▶ **What the task requires**
Transcribe verbatim the span of lines that opens with the line containing "NATURAL & SYNTHETIC ROPE (160, 219)" and closes with the last line of the data below.

Pixel coordinate grounding data:
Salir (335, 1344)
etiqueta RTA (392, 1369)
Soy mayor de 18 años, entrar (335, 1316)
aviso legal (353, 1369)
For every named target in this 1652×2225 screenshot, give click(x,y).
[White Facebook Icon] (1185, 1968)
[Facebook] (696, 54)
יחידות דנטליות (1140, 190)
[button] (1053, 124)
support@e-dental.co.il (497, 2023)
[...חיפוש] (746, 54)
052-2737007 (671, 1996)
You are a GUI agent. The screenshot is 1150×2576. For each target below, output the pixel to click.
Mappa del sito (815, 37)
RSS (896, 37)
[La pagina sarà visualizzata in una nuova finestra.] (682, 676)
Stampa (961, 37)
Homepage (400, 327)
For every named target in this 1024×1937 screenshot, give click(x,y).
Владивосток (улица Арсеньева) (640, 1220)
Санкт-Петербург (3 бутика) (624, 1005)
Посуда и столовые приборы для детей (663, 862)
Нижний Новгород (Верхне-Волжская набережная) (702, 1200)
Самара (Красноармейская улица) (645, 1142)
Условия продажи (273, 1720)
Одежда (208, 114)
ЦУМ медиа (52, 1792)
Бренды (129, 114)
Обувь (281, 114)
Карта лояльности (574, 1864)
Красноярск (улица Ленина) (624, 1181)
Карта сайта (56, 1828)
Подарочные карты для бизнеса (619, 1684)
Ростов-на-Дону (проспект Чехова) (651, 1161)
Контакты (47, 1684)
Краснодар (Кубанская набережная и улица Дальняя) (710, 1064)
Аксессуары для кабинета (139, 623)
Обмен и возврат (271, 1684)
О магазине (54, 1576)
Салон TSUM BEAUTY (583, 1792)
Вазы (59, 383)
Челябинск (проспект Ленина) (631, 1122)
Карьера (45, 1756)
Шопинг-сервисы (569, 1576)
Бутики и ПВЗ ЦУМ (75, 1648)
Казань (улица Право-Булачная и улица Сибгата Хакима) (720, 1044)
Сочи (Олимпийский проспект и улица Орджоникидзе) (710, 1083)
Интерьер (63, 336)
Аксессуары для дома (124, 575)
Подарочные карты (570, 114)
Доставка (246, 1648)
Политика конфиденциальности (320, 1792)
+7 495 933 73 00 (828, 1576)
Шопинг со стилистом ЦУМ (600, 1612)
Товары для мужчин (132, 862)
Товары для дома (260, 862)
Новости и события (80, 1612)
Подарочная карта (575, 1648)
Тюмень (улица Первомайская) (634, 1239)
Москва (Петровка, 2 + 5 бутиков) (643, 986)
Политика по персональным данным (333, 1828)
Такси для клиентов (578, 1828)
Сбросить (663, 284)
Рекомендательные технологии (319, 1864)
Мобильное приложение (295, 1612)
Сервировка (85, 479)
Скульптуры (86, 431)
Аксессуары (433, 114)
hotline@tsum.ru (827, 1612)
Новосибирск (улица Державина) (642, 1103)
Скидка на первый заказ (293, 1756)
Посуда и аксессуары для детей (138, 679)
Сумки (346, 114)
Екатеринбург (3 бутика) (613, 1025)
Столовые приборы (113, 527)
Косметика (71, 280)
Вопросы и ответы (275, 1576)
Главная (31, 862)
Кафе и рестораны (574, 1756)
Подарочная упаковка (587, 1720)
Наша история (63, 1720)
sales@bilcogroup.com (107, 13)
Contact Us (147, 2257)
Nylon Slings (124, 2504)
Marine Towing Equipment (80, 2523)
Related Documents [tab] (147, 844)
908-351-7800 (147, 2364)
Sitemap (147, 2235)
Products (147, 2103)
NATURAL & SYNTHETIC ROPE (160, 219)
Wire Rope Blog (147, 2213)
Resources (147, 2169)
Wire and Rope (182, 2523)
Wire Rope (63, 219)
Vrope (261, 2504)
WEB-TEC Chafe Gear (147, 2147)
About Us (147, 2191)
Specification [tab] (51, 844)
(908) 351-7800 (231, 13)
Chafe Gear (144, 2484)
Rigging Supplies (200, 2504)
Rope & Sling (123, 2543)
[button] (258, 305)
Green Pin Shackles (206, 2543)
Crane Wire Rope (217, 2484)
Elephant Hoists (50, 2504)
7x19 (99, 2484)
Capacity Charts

▶ **Result of this task**
NATURAL & SYNTHETIC ROPE (160, 219)
Wire Rope Blog (147, 2213)
Resources (147, 2169)
Wire and Rope (182, 2523)
Wire Rope (63, 219)
Vrope (261, 2504)
WEB-TEC Chafe Gear (147, 2147)
About Us (147, 2191)
Specification [tab] (51, 844)
(908) 351-7800 (231, 13)
Chafe Gear (144, 2484)
Rigging Supplies (200, 2504)
Rope & Sling (123, 2543)
[button] (258, 305)
Green Pin Shackles (206, 2543)
Crane Wire Rope (217, 2484)
Elephant Hoists (50, 2504)
7x19 (99, 2484)
Capacity Charts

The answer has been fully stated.